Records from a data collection
• • • • • • •
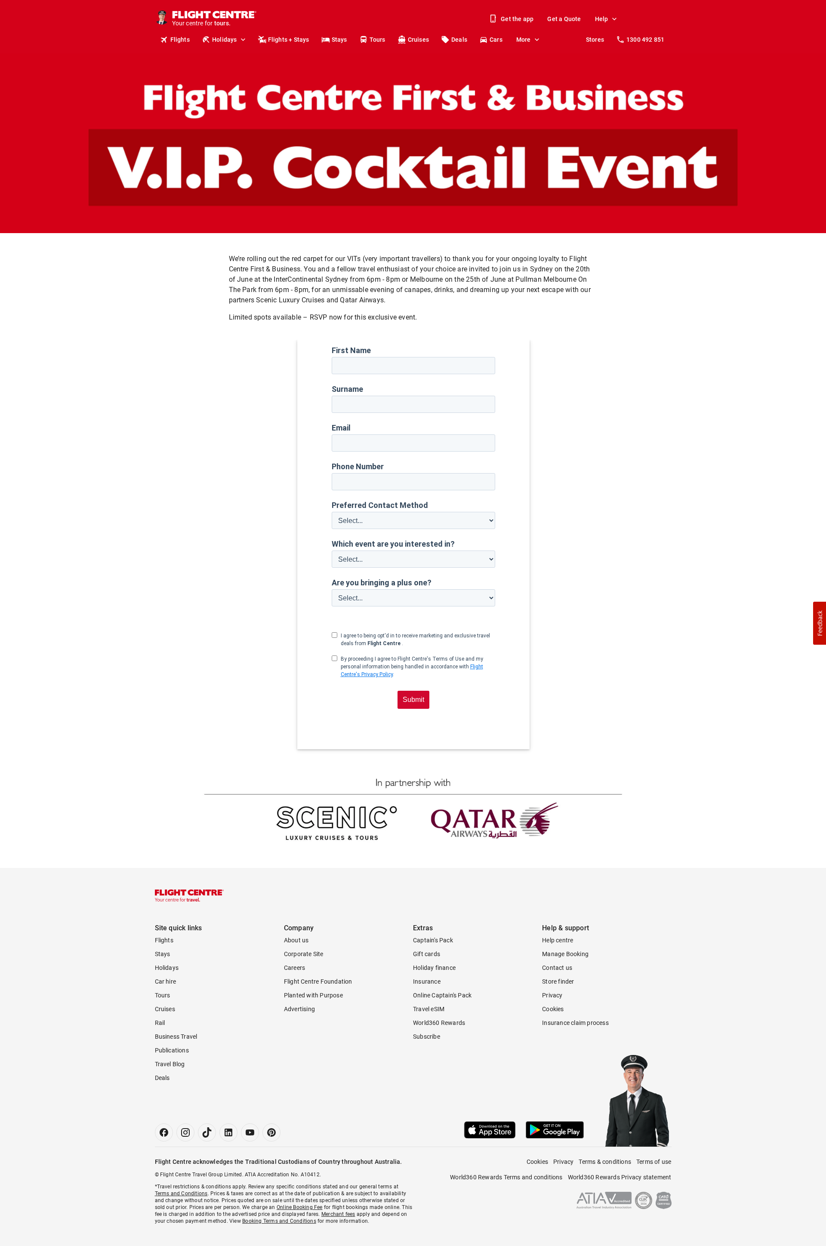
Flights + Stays (288, 39)
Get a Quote (564, 18)
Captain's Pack (433, 940)
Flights (180, 39)
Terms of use (653, 1161)
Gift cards (426, 954)
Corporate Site (304, 954)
• • • • • • •
What the exercise asks
Rewrite the items above, changing every "Flights" to "Airfare" and keeping everything else the same. Leave the pictures out of your answer.

Full response
Airfare + Stays (288, 39)
Get a Quote (564, 18)
Captain's Pack (433, 940)
Airfare (180, 39)
Terms of use (653, 1161)
Gift cards (426, 954)
Corporate Site (304, 954)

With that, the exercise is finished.